While we’re still not exactly sure how—or if—the 2020 MLB season will play out, because of all the rule changes and roster ramifications, there still could be a handful of new, young players who emerge as key contributors to their respective clubs at some point this year.
Mitchell White just might be one of those players.
White was already on the team’s 40-man roster, so there was little doubt that the Dodgers would add him to the club’s player pool that was announced earlier this week. The 25-year-old righty was added to the 40-man last November when the team protected several players from the annual Rule 5 draft held at the Winter Meetings.
It seems like the 6-foot-3, 210-pound White has been around forever, but he was chosen just a little over four years ago in the second round of the 2016 draft out of Santa Clara University.
For those who don’t remember the monumental 2016 draft, White was accompanied by first-round pick Gavin Lux, Louisville catcher Will Smith, pitcher Dustin May, St. Mary’s pitcher Tony Gonsolin, outfielder DJ Peters, Central Michigan infielder Zach McKinstry and Vanderbilt pitcher Jordan Sheffield, among others.
Undoubtedly, the Dodgers made it a draft for the ages.
White was the highest Santa Clara draft pick since Randy Winn in 1995, who went in the third round to the Marlins.
White was the West Coast Conference’s regular season strikeout champion in 2016—he fanned 118 batters in his final season as a Bronco.

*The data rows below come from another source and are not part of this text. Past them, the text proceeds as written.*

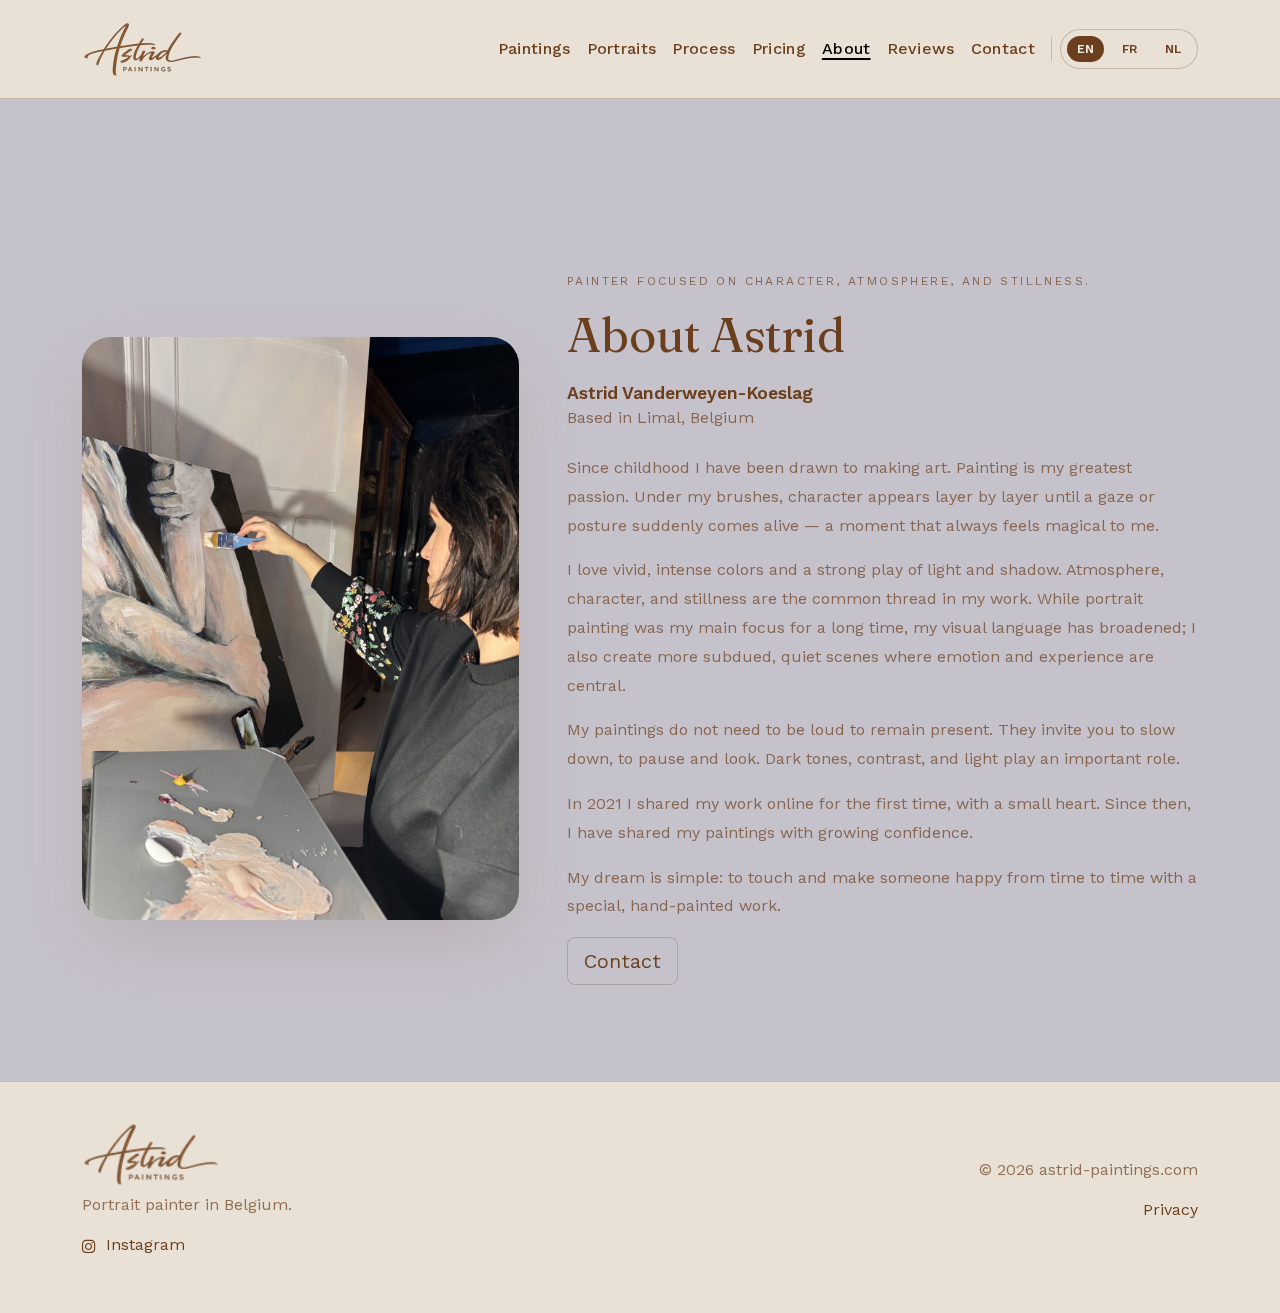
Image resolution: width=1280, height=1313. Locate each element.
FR (1129, 49)
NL (1173, 49)
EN (1085, 49)
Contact (622, 961)
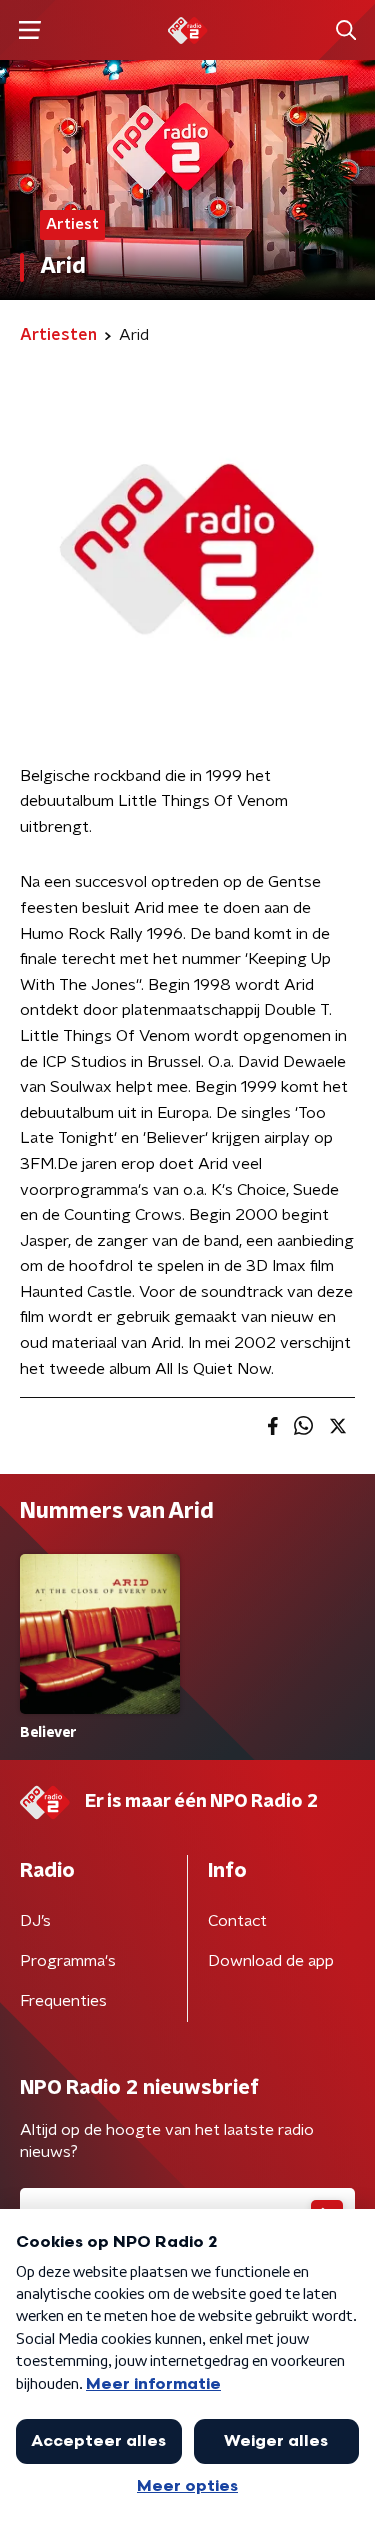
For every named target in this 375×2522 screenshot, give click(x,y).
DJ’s (35, 1921)
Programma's (68, 1961)
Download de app (271, 1961)
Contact (237, 1921)
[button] (29, 30)
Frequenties (63, 2001)
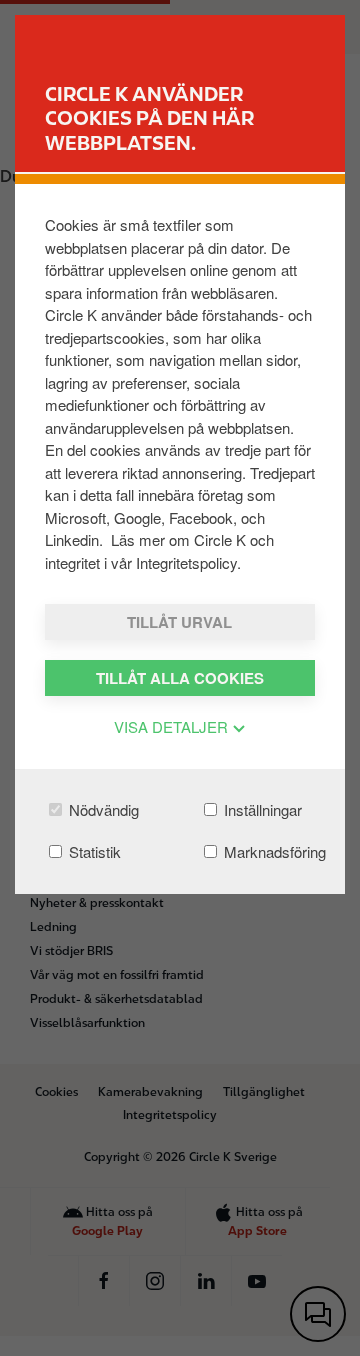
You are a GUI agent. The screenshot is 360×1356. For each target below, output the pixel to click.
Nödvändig (102, 809)
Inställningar (261, 809)
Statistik (93, 851)
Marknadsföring (273, 851)
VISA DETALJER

That mark was the most by a Santa Clara pitcher since 1996 and tied for seventh during the NCAA regular season. He made 15 starts, pitched 92 innings and had a 3.72 ERA en route to All-WCC Honorable Mention honors.
In his first year as a professional, White traversed three levels of the farm, having thrown in the AZL League, the Midwest League and the Cal League. Over that span, he made 11 appearances and threw 22 full innings, allowing just seven hits and no earned runs while striking out a whopping 30 batters.
In 2017, he seemingly picked up right where he left off the previous season. Not long after earning Cal League Pitcher of the Week honors at Rancho late in the spring, he was jettisoned to Double-A Tulsa where he made seven more starts, throwing to the tune of a 2.57 ERA.
However, 2018 saw White fall off the map as far as perennial Top 5 prospects go. A broken toe on his left foot, a back ailment, and several other minor injuries took their toll on the youngster, as he he finished the season with a 6-7 record and a 4.53 ERA alongside a 1.41 WHIP over 22 starts—all of which he made at Tulsa.
Between Tulsa and Triple-A Oklahoma City in 2019, he went 4-6 with a 5.09 ERA and a 1.30 WHIP over 23 appearances and 92-2/3 innings. He still struck out 105 batters, which could be one of the factors that led the Dodgers to add him to the 40-man.
“He’s throwing a lot of strikes and he’s missing a lot of bats,” Dodgers director of player development Will Rhymes said of White last spring. “The fastball velocity has recovered and is even a tick above where it was a couple years ago . . . I think he has a 25 percent miss rate (with his fastball), which is the highest it’s been. And he’s in the zone more frequently with it. I think with the fastball and his ability to command it in the zone—the pitch has a lot of life to it—he’s getting swings and misses on it, and that sets up all the secondary pitches that he has.”
Currently, White is rated as the organization’s 11th-best prospect by MLB Pipeline.
According to MLB Pipeline‘s scouting report, White “features a 93-97 MPH fastball with natural run and sink, an overpowering slider that climbs into the upper 80s with late bite and a hammer curveball. He spent the early part of 2018 working in the low 90s and with more ordinary sliders and curves, though his stuff picked back up later in the season. He also can morph his slider into a harder and equally nasty cutter and is working to refine a changeup to counteract left-handers.”
At this stage, he’s projected to be a mid-rotation starter somewhere in the league. He has thrown in relief at different points of his career, so a bullpen role sometime down the road isn’t necessarily out of the question.
Despite their limited number of true starting pitchers, the Dodgers have plenty of available swingmen—Gonsolin, Ross Stripling, Caleb Ferguson, Dennis Santana—to provide more than enough spot starts if needed. Yet, because of all the unusual circumstances this year, many other players who are part of the pool could see limited opportunities.
Due to his versatility, his vast repertoire, and his ability to throw hard, it would not be surprising at all if White makes his MLB debut at some point this year, especially when considering the short length of training camp and how long it normally takes to stretch out a pitcher’s arm.
Again, if there is indeed a 2020 season.